Problem details: Repeat every record exactly, but keep images out of the copy.
**** Data records
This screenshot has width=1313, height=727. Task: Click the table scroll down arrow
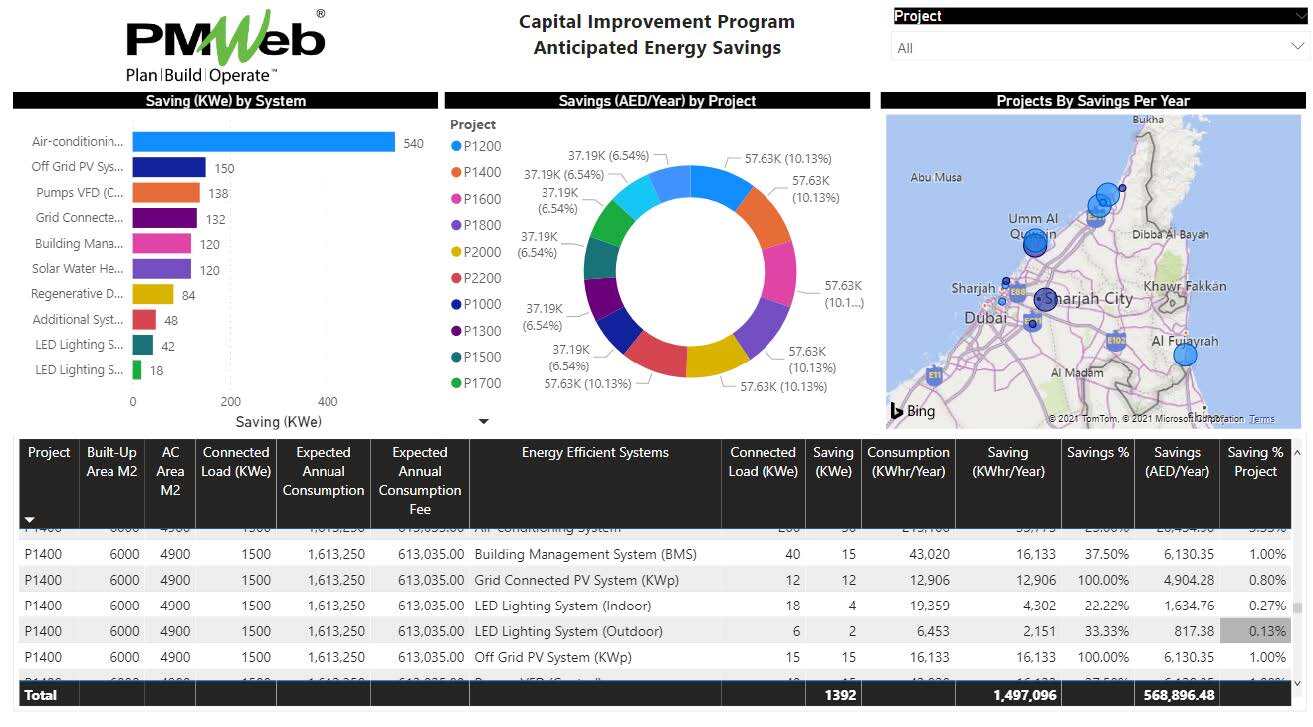[1298, 683]
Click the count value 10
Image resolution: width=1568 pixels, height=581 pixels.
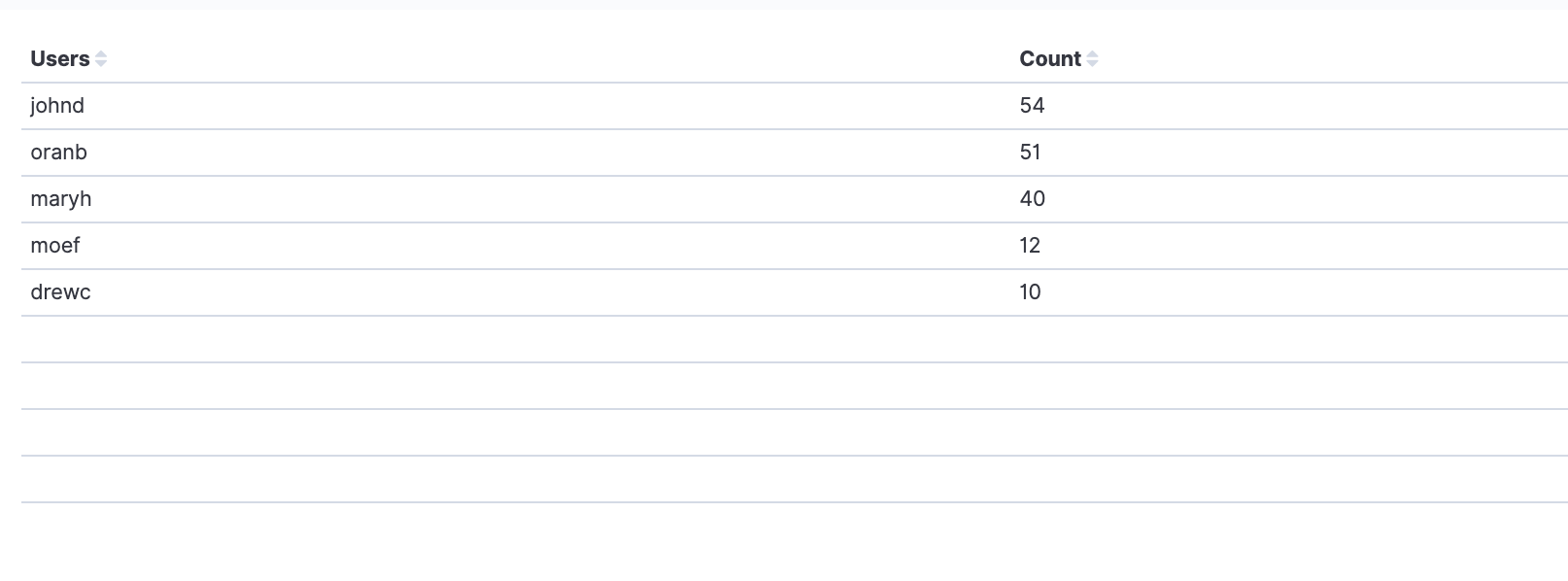(x=1030, y=292)
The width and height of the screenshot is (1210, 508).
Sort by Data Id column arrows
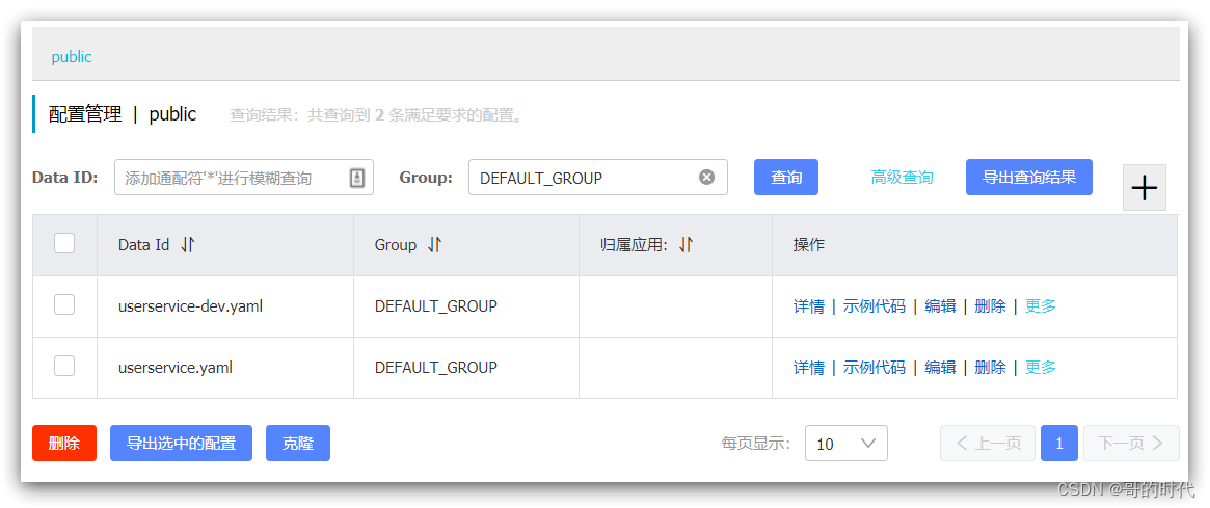click(188, 245)
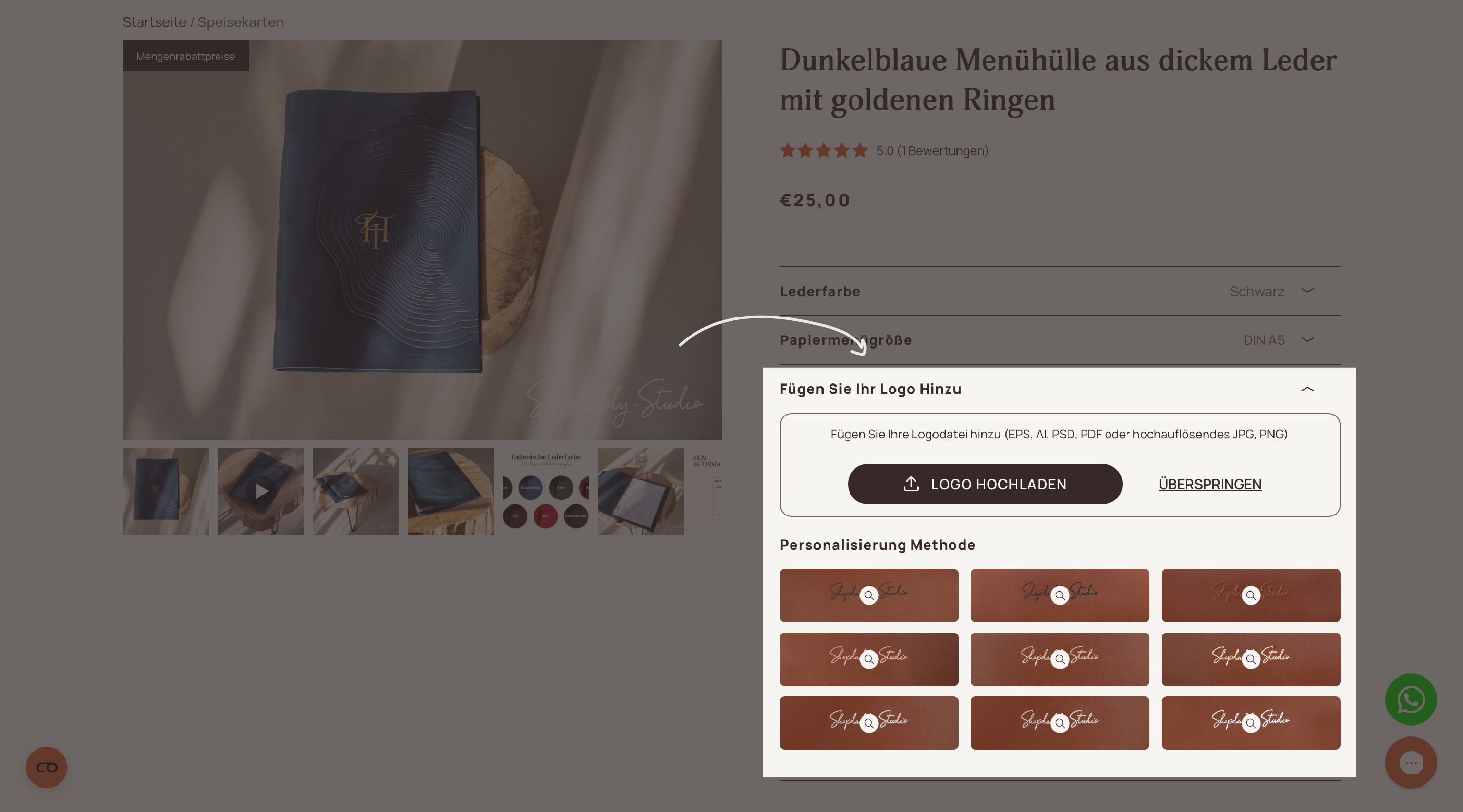Click the ÜBERSPRINGEN link
The height and width of the screenshot is (812, 1463).
click(x=1210, y=484)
********
Response to this exercise:
This screenshot has width=1313, height=727. Task: Click the table scroll down arrow
[1298, 683]
Click the count value 10
Image resolution: width=1568 pixels, height=581 pixels.
(x=1030, y=292)
The width and height of the screenshot is (1210, 508).
Sort by Data Id column arrows
click(188, 245)
Click the ÜBERSPRINGEN link
The height and width of the screenshot is (812, 1463).
click(x=1210, y=484)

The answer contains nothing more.